**TASK**
Each line from the one containing "You are a computer-use" to the end of the data must be copied exactly, the first and last included; no other lines and no pictures belong in the copy.

Screenshot grounding data
▬▬▬▬▬▬▬▬▬▬

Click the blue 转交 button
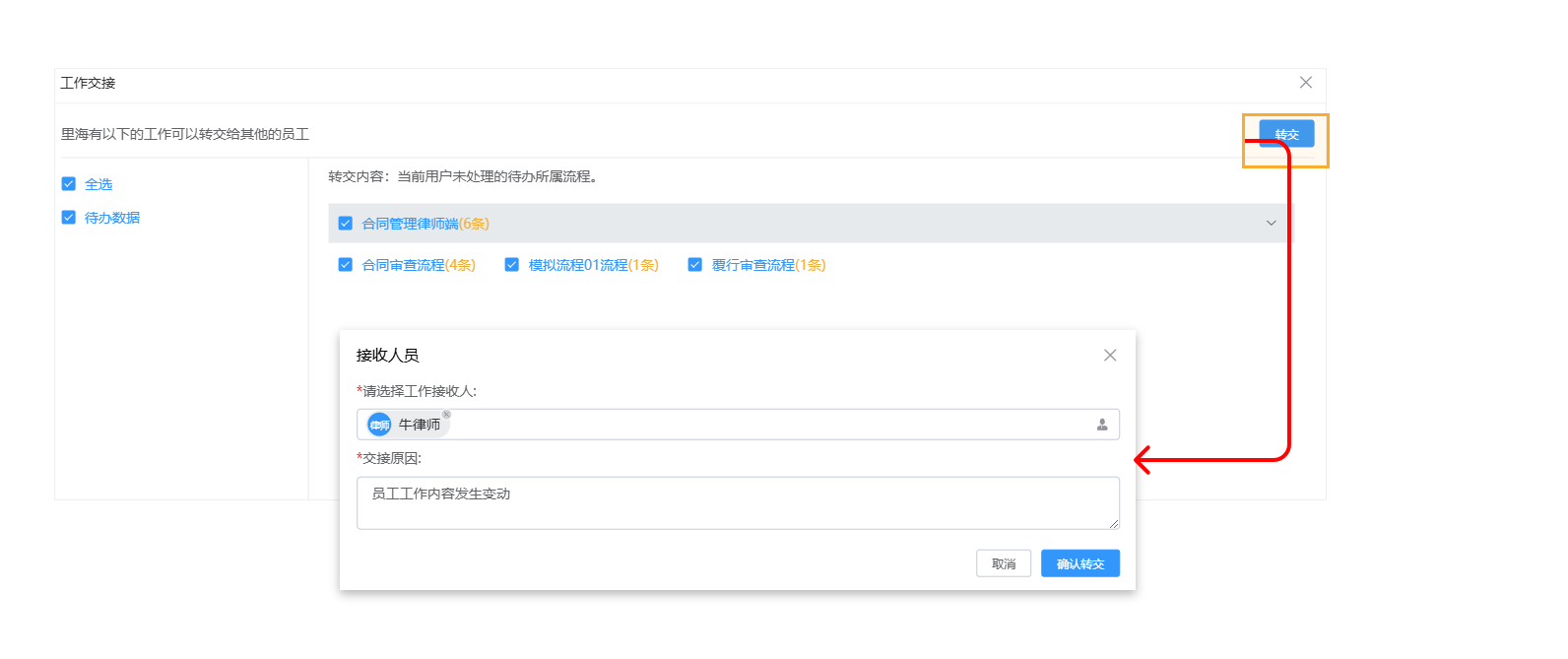The image size is (1568, 659). 1286,134
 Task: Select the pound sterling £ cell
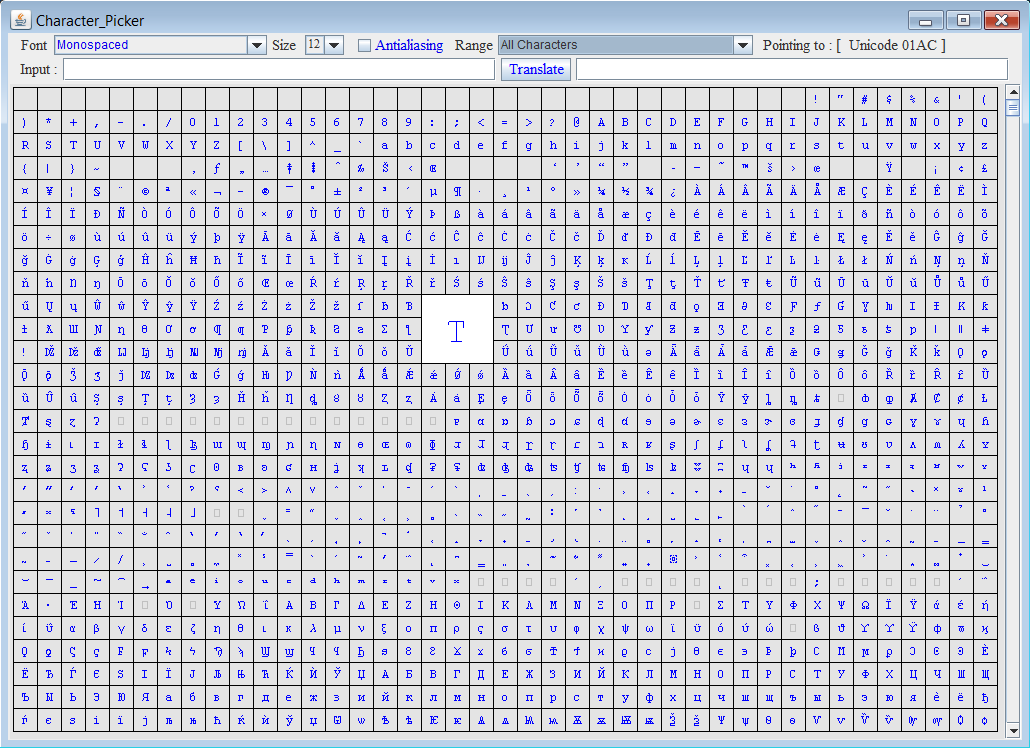[x=985, y=168]
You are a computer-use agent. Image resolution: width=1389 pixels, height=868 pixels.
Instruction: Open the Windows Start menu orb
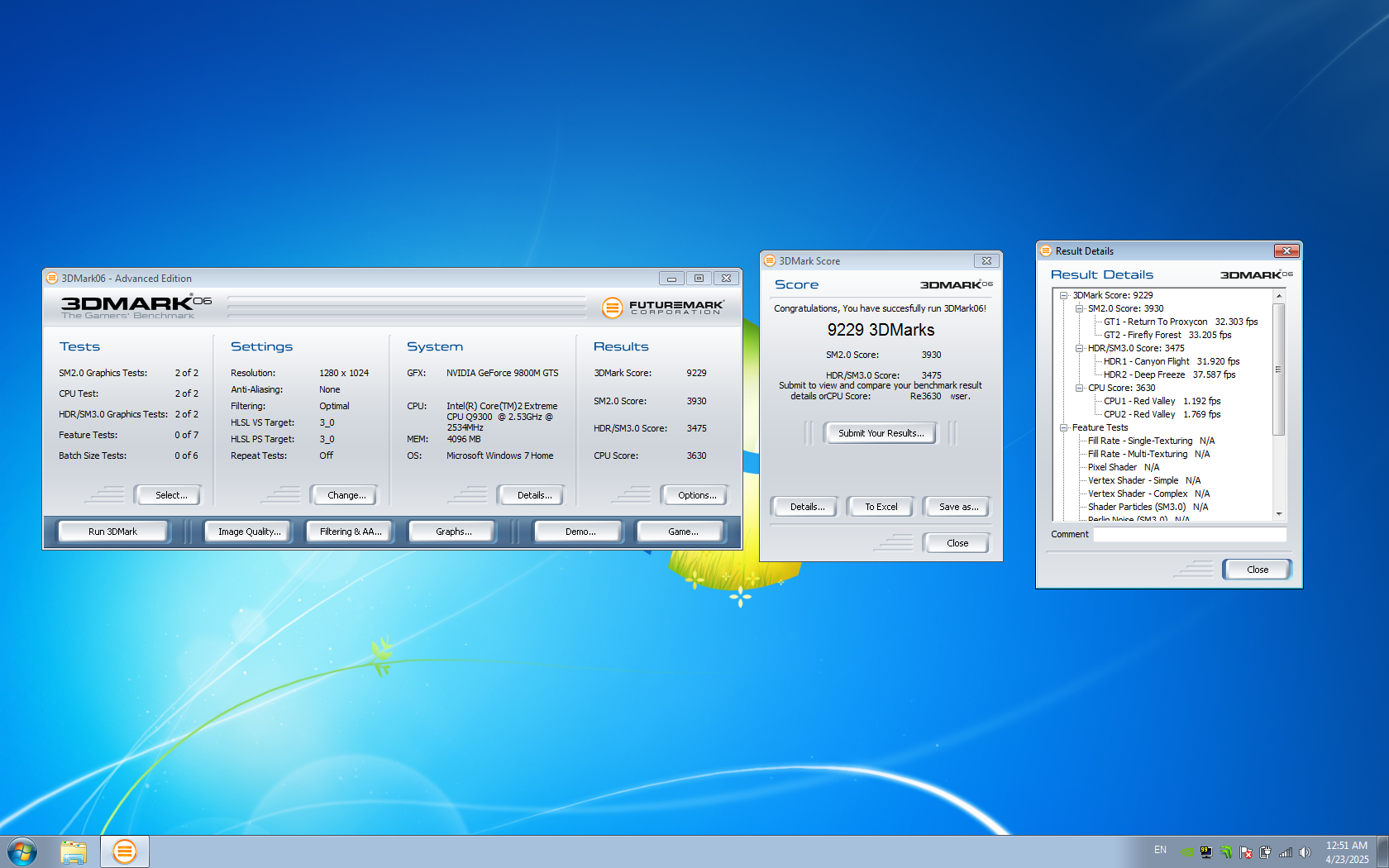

▬▬▬▬▬▬▬▬▬▬

**FINISHED EXERCISE**
You are a computer-use agent. Image resolution: width=1389 pixels, height=868 pixels.
Instruction: Open the Windows Start menu orb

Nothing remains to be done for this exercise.